**Source extract**

= Beginning of Section =

What is it I here you ask!
Its fundamentally a treatment for persistent contracted frozen shoulders. Also known as Arthrographic Distension it was first reported back in 1965 but has been generally poorly researched. It’s basically an injection of a local anaesthetic, cortisone and saline (enough to try and stretch the joint capsule) into the shoulder joint with a contrast, which allows the procedure to show up on an imaging device. The injected fluid can be seen to expand the joint which is thought to disrupt adhesions of the shoulder capsule or even burst it.
How does this improve your pain and movement?
It is proposed that its benefits are derived from a combination of the anti‐inflammatory effect of cortisone with the mechanical effect of joint distension, thereby reducing the stretch on pain receptors in the glenohumeral joint capsule and its attachements.
The great thing about this procedure is it takes 15-20 minutes to perform and is very little risk.
Whats the evidence for this procedure.
Leonard Funk (consultant physiotherapist) reports the following outcomes from one of his studies:
- 75% patients report a good or excellent overall response and 95% report reduced pain scores and improved movement.

= End of Section =

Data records
= Beginning of Section =

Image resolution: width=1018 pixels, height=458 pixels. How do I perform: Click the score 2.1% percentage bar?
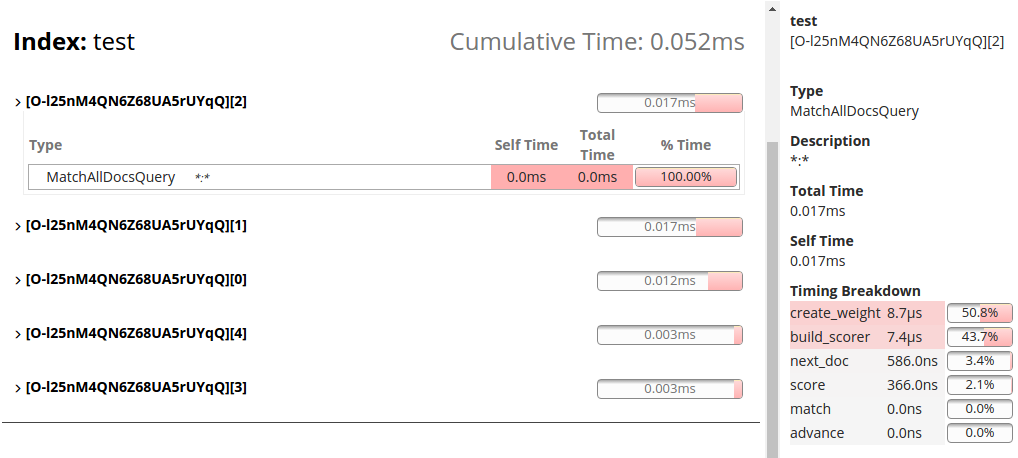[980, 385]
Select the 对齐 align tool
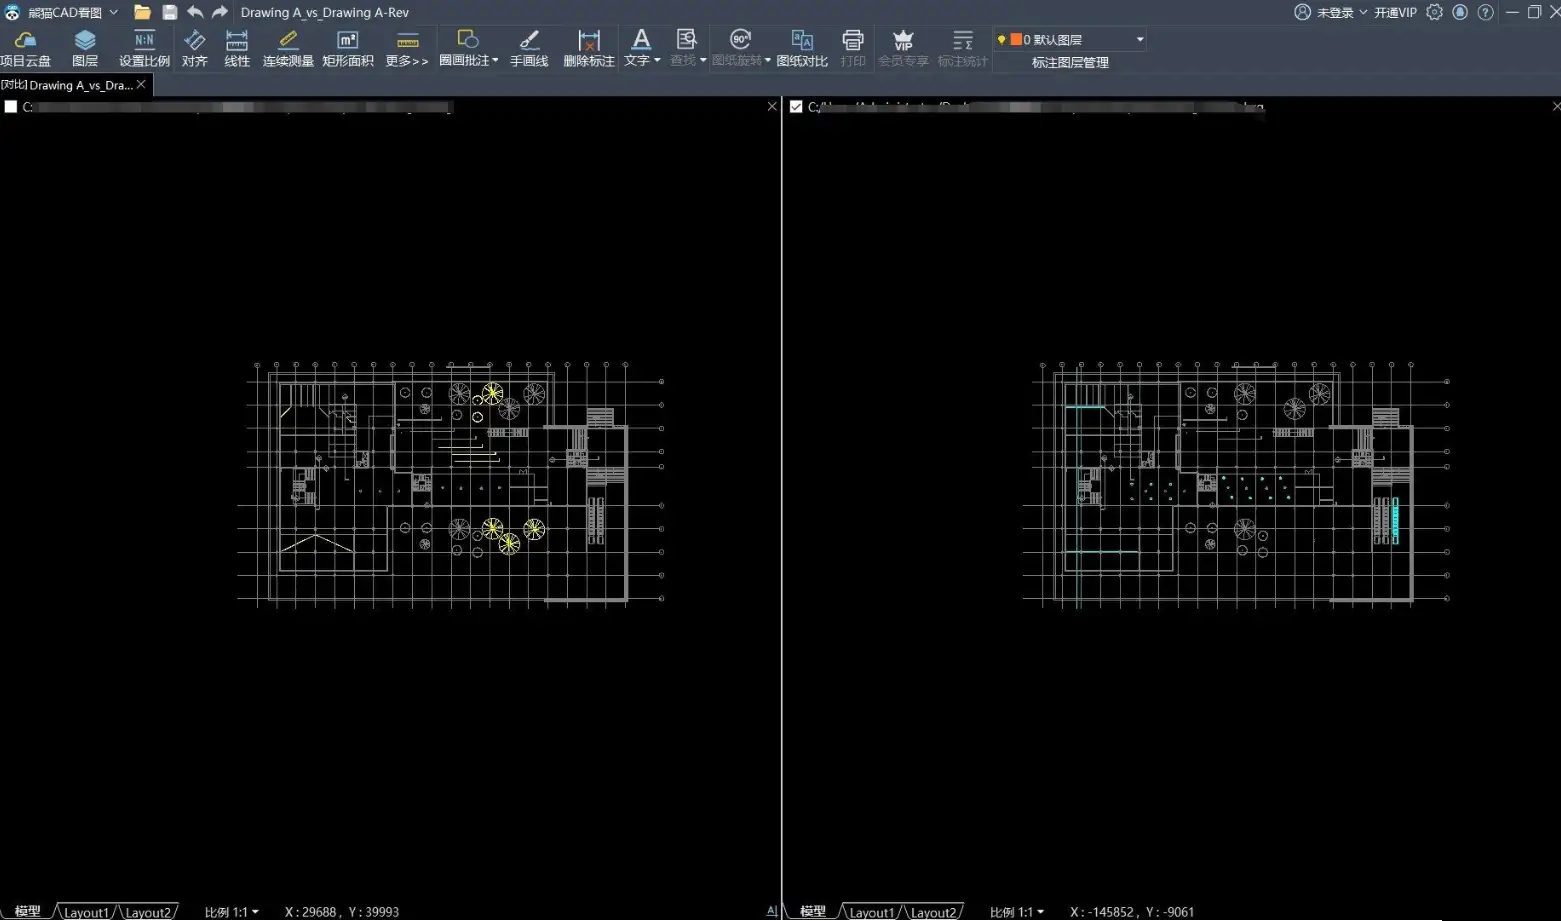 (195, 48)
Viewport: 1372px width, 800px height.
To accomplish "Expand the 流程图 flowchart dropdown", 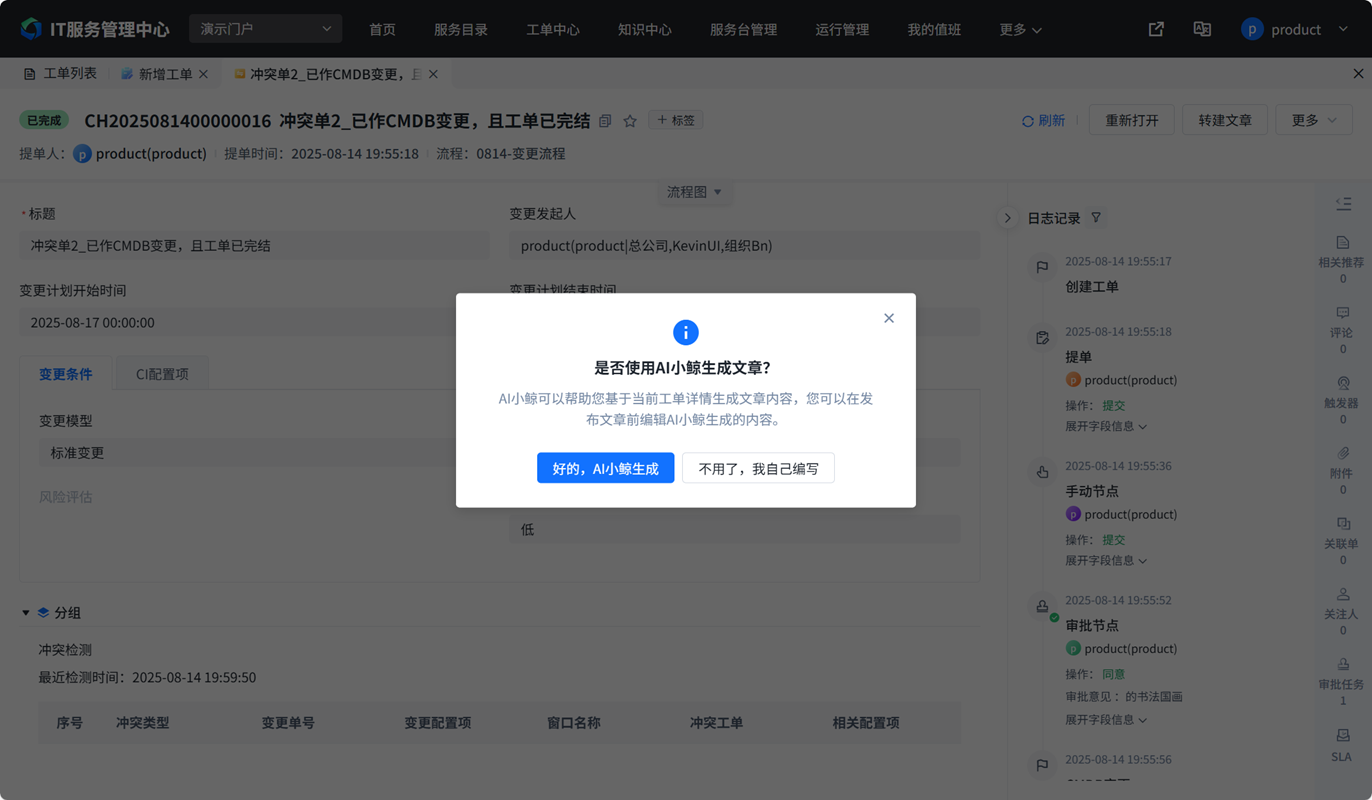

= End of Section =

**Your tasks**
• A. How long does the procedure described in the frozen shoulder treatment text take to perform?
• B. Pick up the frozen shoulder treatment text after its last sentence and continue writing it.

**Answers to this exercise**
• A. 15-20 minutes.

• B.
- 100% reduced medication use and15% have the injection repeated depending on the symptoms
Most of the research is of a poor standard with small sample size, poor methodology and significant heterogeneity.
Cochrane Review 2008 included 5 RCTs and concluded that…
- Hydrodilatation does no harm
- At best it reduces disability over the short term and might improve pain levels
- However, lower quality evidence does provide support for this technique
Initial conservative treatment is definitely recommended prior to such an injection. This includes physiotherapy (exercises and manual therapy) analgesia and a steroid injection (if pain is significant). If your symptoms of pain and stiffness persist then a hydrodistention injection might be an option for you to consider.